Accelerated atherosclerosis and vascular calcification from CKD and diabetes cause coronary ischemia.

How does phosphate/calcium imbalance promote cardiovascular disease in CKD?

It promotes vascular calcification, accelerating atherosclerosis and coronary disease (angina).

What causes the pale, greyish-yellow skin discoloration in Case 3?

Uremic skin pigmentation typical of chronic renal failure.

Why does phosphate accumulate in CKD?

Failing kidneys cannot excrete phosphate adequately, causing hyperphosphatemia.

How does hyperphosphatemia lower serum calcium in CKD?

Excess phosphate binds calcium and suppresses active vitamin D, reducing calcium absorption and lowering serum calcium.

Why is PTH elevated (98 ng/L) in Case 3?

Chronic hypocalcemia and high phosphate stimulate the parathyroids to overproduce PTH (secondary hyperparathyroidism).

What is renal osteodystrophy?

The spectrum of bone disease caused by CKD-mineral and bone disorder, driven by secondary hyperparathyroidism, phosphate retention, and vitamin D deficiency.

How does long-standing dialysis contribute to bone-mineral disorder?

Persistent CKD over years sustains phosphate retention, low active vitamin D, and high PTH, progressively damaging bone.

What is the role of FGF23 in CKD-mineral bone disorder?

Rising FGF23 promotes phosphate excretion early but also suppresses active vitamin D, contributing to secondary hyperparathyroidism.

How does type 2 diabetes aggravate the picture in Case 3?

It is the underlying cause of CKD and adds to accelerated atherosclerosis and cardiovascular risk.

What are the mainstays of managing CKD-mineral bone disorder?

Phosphate binders and dietary phosphate restriction, active vitamin D/analogues, and calcimimetics to control PTH.

Why is creatinine elevated (180 µmol/L) despite dialysis?

Dialysis only partially clears waste; residual renal failure keeps creatinine elevated.
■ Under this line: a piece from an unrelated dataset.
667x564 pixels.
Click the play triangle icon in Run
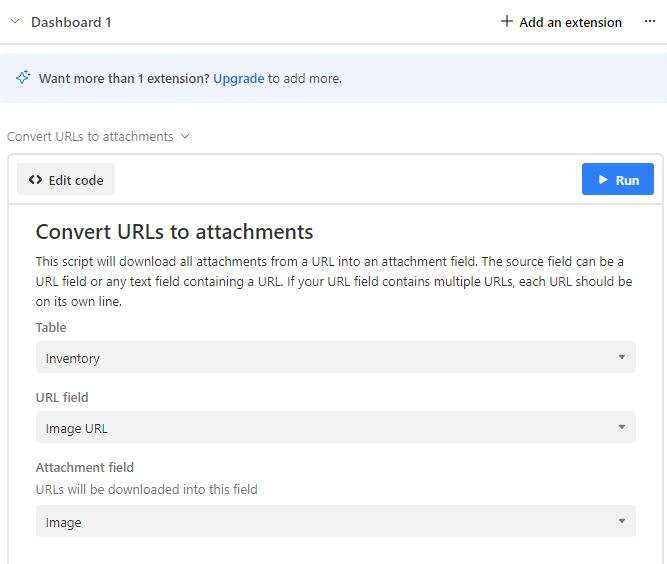click(603, 180)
What can prolonged secondary hyperparathyroidism eventually become?

Tertiary hyperparathyroidism — autonomous PTH secretion with hypercalcemia despite correction of the original stimulus.

Why does excess PTH weaken bone in renal osteodystrophy?

High PTH increases osteoclastic bone resorption (osteitis fibrosa cystica), reducing bone strength.

Why is cardiovascular disease the leading cause of death in dialysis patients?

Vascular calcification, hypertension, dyslipidemia, and uremic factors accelerate atherosclerosis and cardiac events.

What stress-test finding suggested coronary ischemia in Case 3?

ST-T wave changes on the stress ECG.